All this is an illusion and I often smile at it. They just don't know what they are doing, just as any religious text will attest. 

But I do need to share something, which disgusted me to the core. So, this happened in Mumbai, where we went to meet some potential investors in an elite and exclusive club. This one is established before independence and to say that they are stuck in their colonial way would not be an exaggeration. What disgusted me? There were too many things by which I could have been offended, but the literal one was a small bell kept at the center of the table, around which we sat. I had no clue what it was for. Only when our host, also the member of the club - who in not-so-subtle words told us that the membership runs through generations in his family - picked the bell and started ringing it. That's when the waiter arrived to take the order. That act of demeaning another human being just disgusted me to the core. Actually, most of these archaic clubs are the same, here money can't buy you privilege, you get your privilege as a birth right!
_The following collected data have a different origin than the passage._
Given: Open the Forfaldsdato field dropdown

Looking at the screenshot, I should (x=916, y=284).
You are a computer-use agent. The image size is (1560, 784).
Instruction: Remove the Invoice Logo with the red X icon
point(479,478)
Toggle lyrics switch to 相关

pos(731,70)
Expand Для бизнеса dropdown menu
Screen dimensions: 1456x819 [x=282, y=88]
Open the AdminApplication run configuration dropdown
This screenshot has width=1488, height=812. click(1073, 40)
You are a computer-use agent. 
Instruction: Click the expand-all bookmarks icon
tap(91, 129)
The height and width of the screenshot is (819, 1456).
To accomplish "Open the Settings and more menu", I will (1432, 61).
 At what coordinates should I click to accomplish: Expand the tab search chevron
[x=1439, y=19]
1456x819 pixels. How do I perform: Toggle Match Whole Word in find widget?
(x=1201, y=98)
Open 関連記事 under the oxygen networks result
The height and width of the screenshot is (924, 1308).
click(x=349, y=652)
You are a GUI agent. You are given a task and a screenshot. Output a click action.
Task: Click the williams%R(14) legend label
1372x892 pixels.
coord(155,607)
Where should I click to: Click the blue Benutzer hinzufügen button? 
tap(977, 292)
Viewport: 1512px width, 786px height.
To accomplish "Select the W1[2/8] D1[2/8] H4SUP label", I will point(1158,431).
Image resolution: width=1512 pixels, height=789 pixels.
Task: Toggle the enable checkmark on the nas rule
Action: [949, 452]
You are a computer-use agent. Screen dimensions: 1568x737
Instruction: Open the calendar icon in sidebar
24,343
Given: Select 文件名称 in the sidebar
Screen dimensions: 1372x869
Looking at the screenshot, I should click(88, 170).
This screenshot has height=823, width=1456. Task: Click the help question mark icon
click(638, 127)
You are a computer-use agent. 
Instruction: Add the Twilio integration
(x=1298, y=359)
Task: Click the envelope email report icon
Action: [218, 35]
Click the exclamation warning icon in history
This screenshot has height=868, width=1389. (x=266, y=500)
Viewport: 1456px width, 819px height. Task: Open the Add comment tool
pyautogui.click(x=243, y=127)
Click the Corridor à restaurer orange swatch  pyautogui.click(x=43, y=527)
And, most often these are some of the most undeserving Cs in the world. 

The only silver lining to this meeting was a funny incident, wherein this person, who seemed more like a local goon than an investor, suddenly told my Mumbai partner in a passionate tone, "You know where you are. This is where everything ends. This is the end." At that moment, I seriously thought that this guy is now going to take out a gun and shoot us all down. I glanced at my partner and he gave me a sly smile too, clearly thinking the same thing. We laughed our gut out once we came out of the meeting. 

Wow! The kind of characters I have met in the past few days. It's hilarious. I should write about them, in some book. And, that gets me back to the one that I have nicely abandoned after the first draft. I need to set a deadline. Okay, so here it is. There is a significant date, and let me see if I am able to get it published by then. What's that date? Nah! Not giving that away for now 😈.

Exhausted. I have lots of catching up to do. And, yes, I am going to run again in a few days. And, as always, blessed be.